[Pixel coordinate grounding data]
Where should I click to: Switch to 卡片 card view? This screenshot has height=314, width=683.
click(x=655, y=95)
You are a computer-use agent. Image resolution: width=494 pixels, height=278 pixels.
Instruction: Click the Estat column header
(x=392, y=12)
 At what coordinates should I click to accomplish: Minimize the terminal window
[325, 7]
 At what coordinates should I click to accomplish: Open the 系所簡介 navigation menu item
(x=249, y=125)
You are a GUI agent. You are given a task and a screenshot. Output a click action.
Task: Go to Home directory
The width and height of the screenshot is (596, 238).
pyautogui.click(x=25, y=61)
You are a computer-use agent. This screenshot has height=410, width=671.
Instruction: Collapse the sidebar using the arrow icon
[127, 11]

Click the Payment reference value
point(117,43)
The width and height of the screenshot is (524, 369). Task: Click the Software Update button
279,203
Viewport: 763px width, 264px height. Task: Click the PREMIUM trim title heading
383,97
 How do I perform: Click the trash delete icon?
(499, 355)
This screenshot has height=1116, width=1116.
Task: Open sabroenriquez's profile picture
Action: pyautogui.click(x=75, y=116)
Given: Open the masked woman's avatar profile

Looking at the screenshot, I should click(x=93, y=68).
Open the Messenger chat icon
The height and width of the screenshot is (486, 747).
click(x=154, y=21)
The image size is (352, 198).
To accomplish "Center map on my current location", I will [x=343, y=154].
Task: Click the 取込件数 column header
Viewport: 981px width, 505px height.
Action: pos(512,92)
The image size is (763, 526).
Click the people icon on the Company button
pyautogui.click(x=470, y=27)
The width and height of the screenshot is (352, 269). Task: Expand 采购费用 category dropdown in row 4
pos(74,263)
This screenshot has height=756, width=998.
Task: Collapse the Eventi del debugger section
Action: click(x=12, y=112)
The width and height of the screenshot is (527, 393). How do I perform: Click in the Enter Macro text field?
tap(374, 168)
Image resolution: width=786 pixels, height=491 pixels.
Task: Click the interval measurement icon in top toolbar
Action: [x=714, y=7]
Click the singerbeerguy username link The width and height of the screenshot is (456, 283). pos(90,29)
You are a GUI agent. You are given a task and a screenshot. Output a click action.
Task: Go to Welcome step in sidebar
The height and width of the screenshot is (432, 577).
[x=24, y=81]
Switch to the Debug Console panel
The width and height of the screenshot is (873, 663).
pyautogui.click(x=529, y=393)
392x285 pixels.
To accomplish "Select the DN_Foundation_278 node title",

TASK BRIEF: Going through the data above, return each line with the word "agent".

ANSWER SPACE:
You are a computer-use agent. Image resolution: width=494 pixels, height=278 pixels.
You are a GUI agent. You are given a task and a screenshot. Output a click action.
You are a computer-use agent. This screenshot has height=410, width=671.
You are a GUI agent. You are given a task and a screenshot. Output a click action.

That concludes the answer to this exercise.